TASK DETAILS:
The answer must be every line from the listing that holds the string "agent".

MATERIAL SHOWN:
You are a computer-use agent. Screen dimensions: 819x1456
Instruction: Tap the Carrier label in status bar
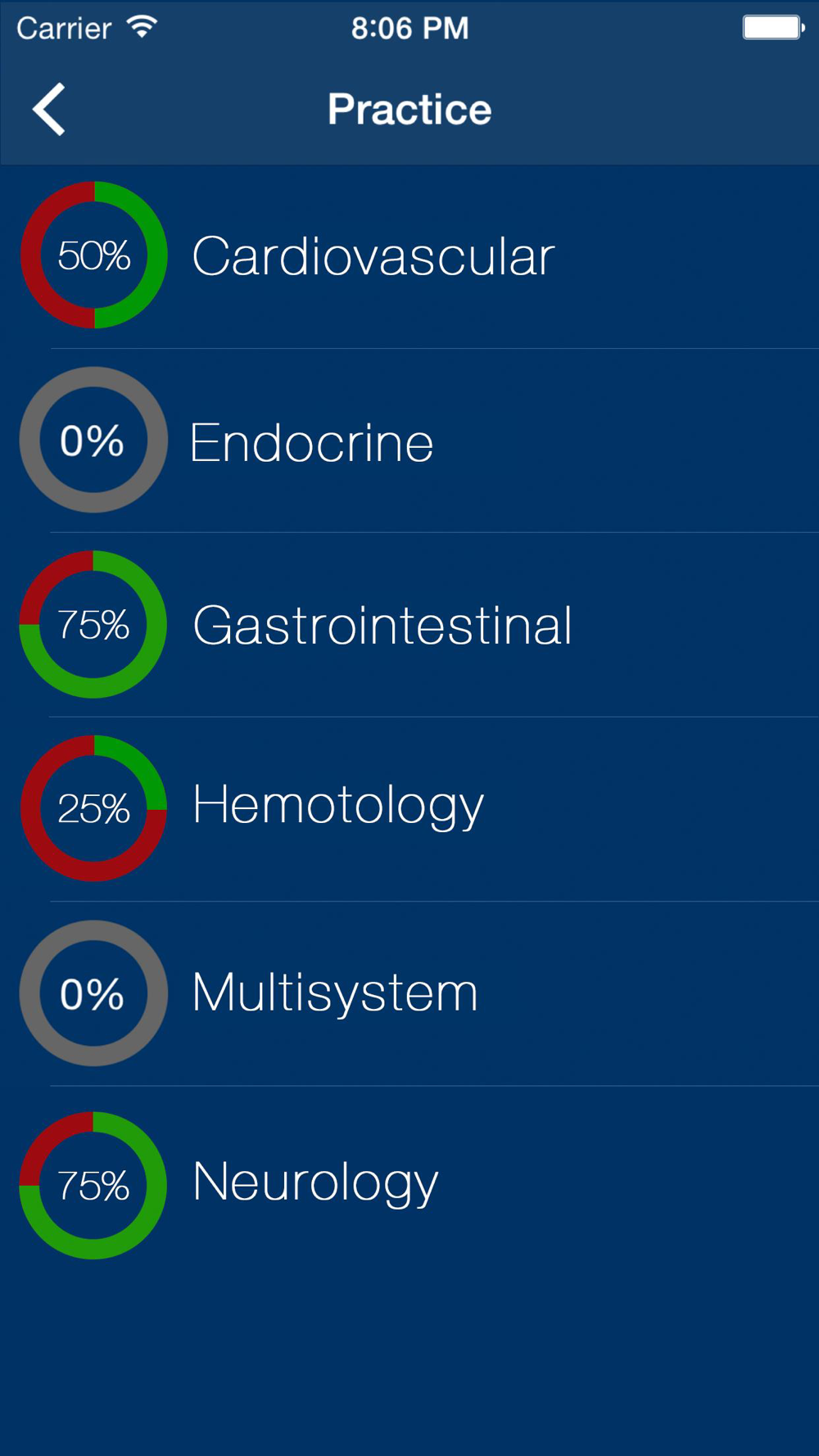pos(64,29)
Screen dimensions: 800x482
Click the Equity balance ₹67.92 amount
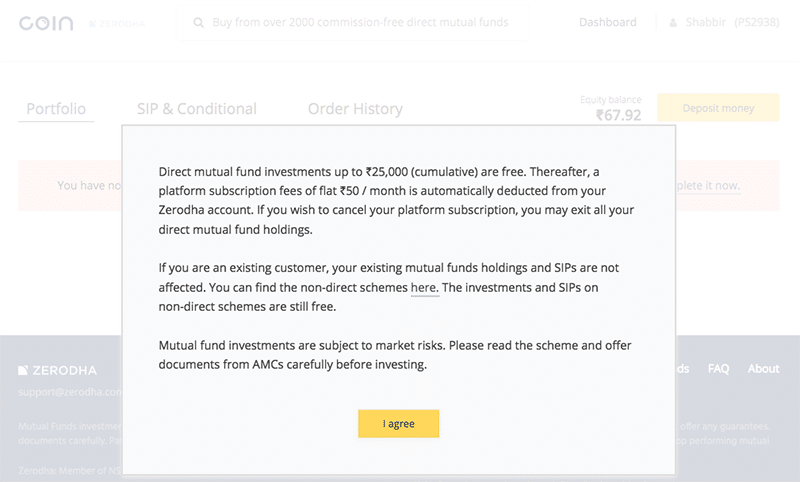(x=618, y=115)
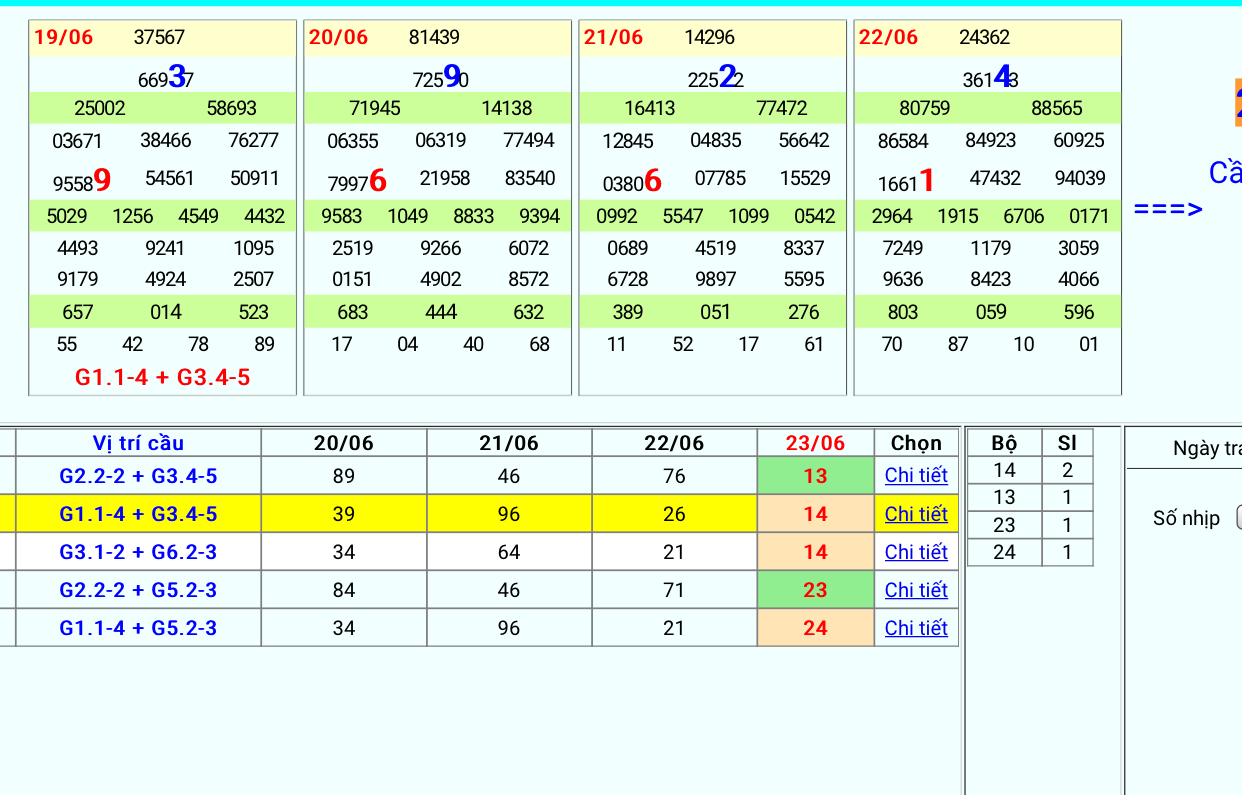Open Chi tiết link for G2.2-2 + G3.4-5

tap(915, 476)
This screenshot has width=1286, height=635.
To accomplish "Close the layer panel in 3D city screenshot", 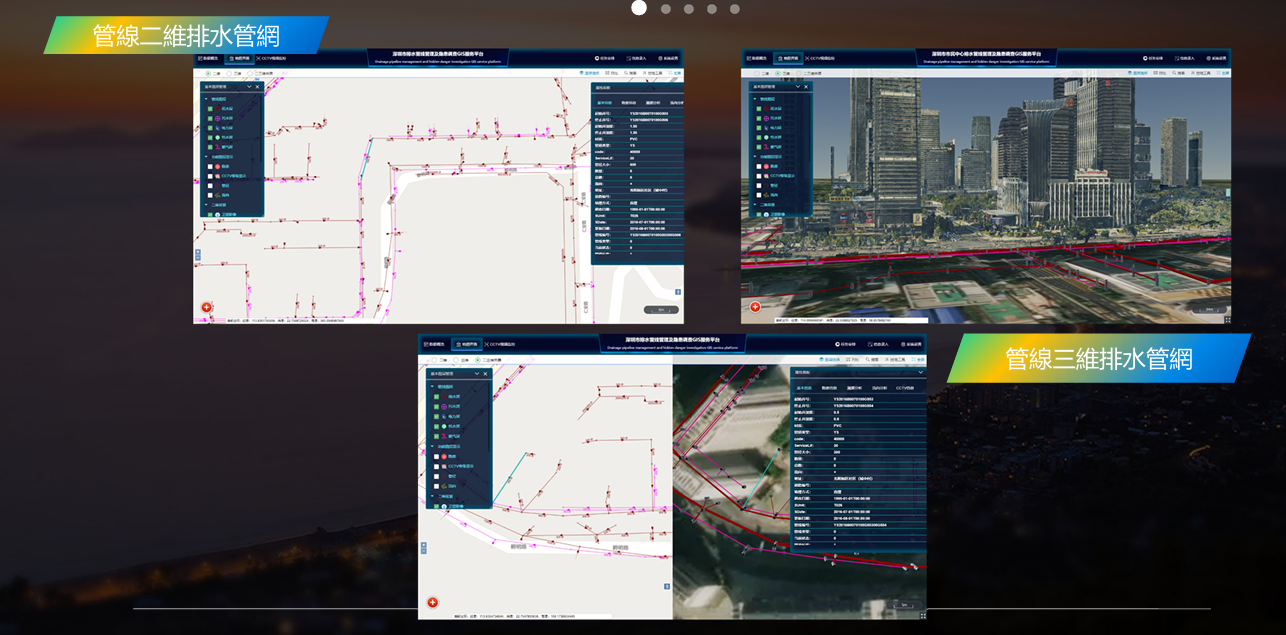I will point(804,87).
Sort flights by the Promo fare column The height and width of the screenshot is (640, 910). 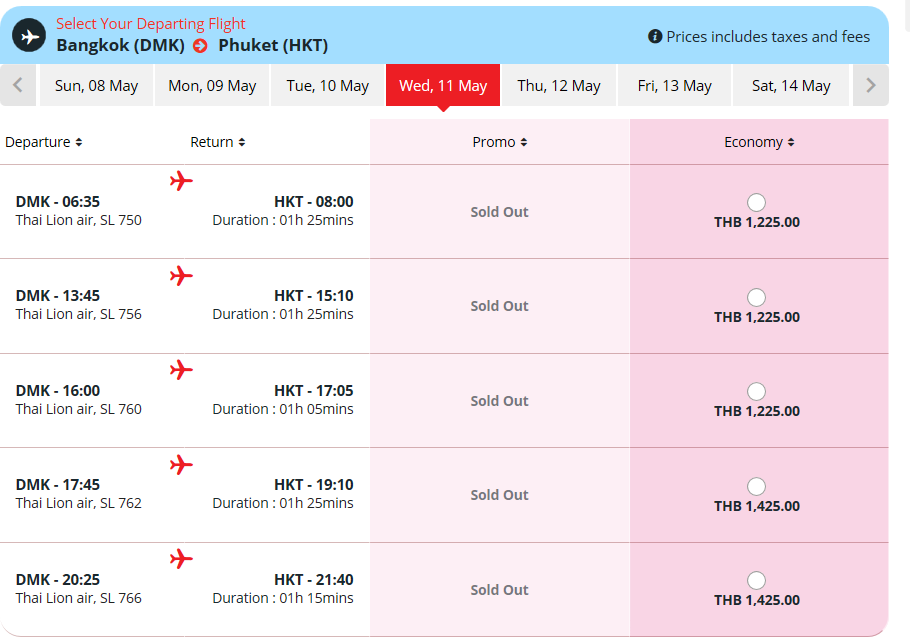pyautogui.click(x=500, y=142)
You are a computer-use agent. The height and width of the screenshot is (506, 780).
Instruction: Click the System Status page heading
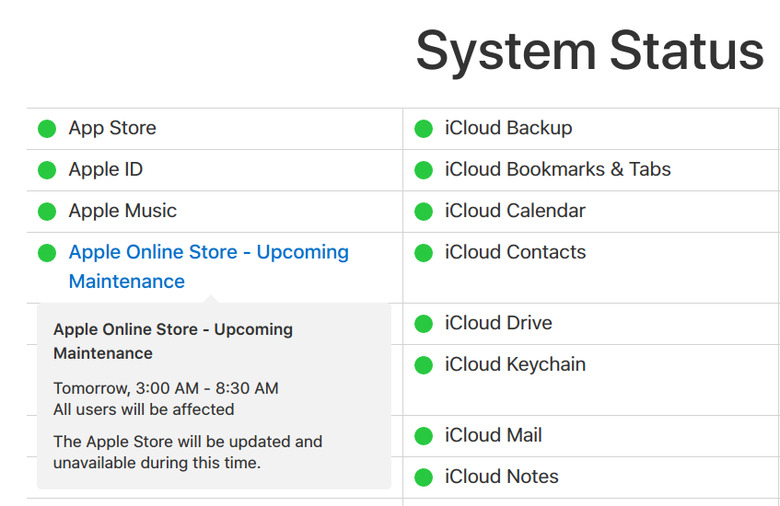[x=589, y=52]
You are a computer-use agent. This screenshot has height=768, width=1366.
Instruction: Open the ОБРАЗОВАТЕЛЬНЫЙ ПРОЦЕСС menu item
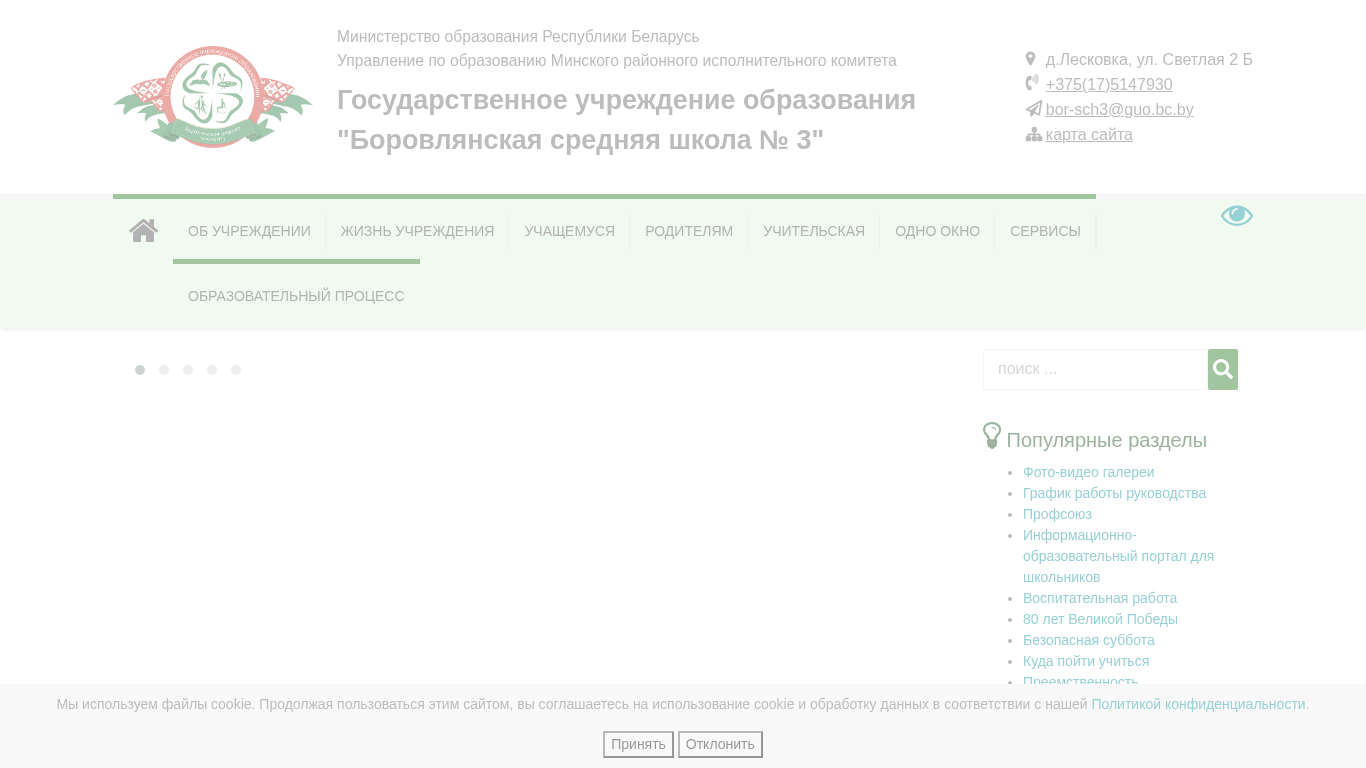(296, 296)
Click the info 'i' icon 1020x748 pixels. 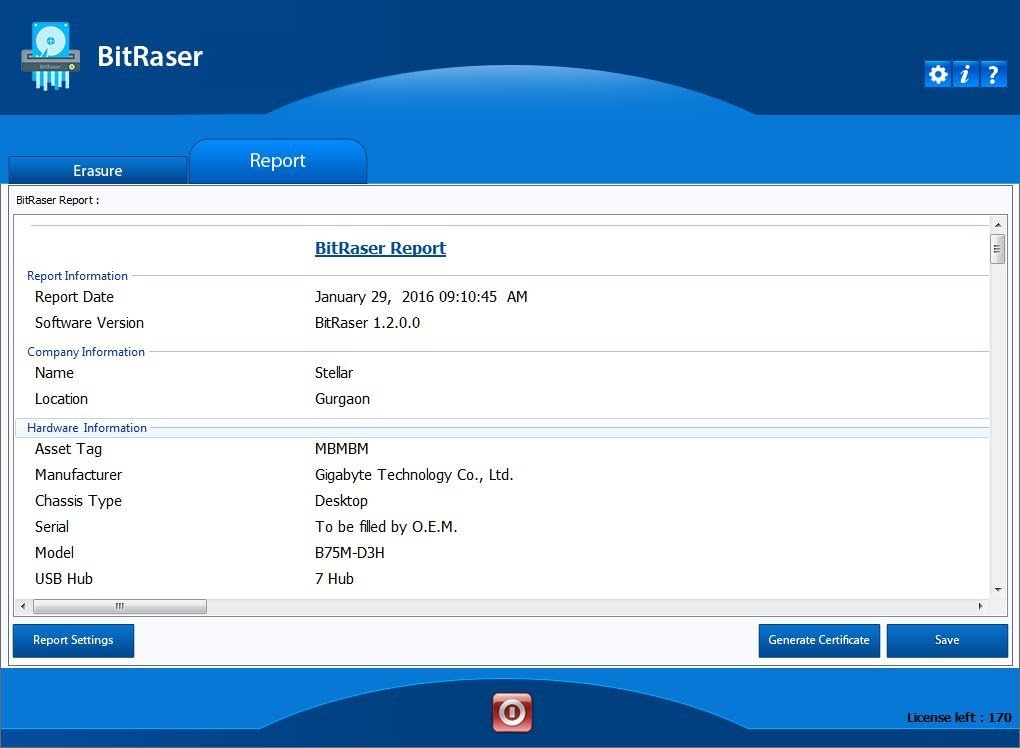pyautogui.click(x=965, y=74)
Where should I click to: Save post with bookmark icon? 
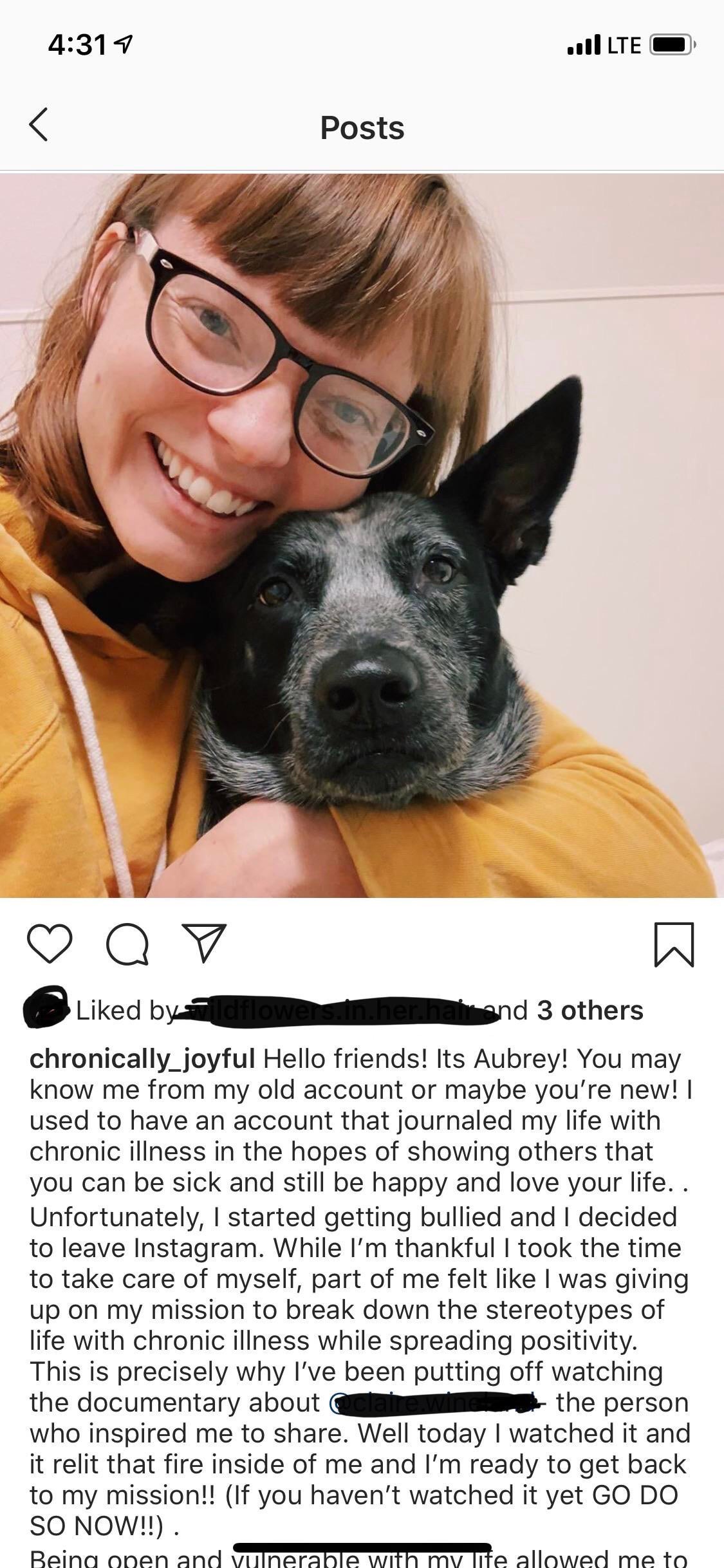[674, 944]
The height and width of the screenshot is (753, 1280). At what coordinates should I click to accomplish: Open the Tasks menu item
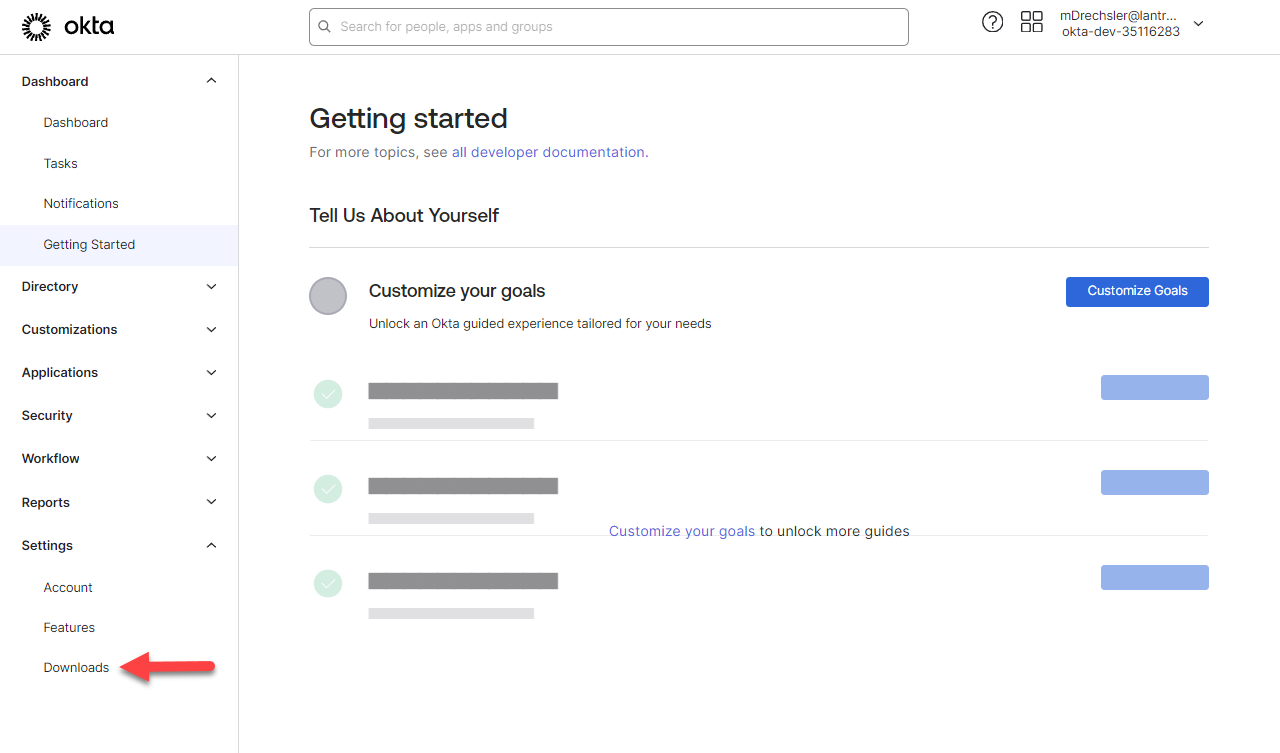pos(61,163)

YOUR RESPONSE:
You are a computer-use agent. Screen dimensions: 819x1456
You are a computer-use agent. The height and width of the screenshot is (506, 780).
You are a computer-use agent. This screenshot has height=768, width=1366.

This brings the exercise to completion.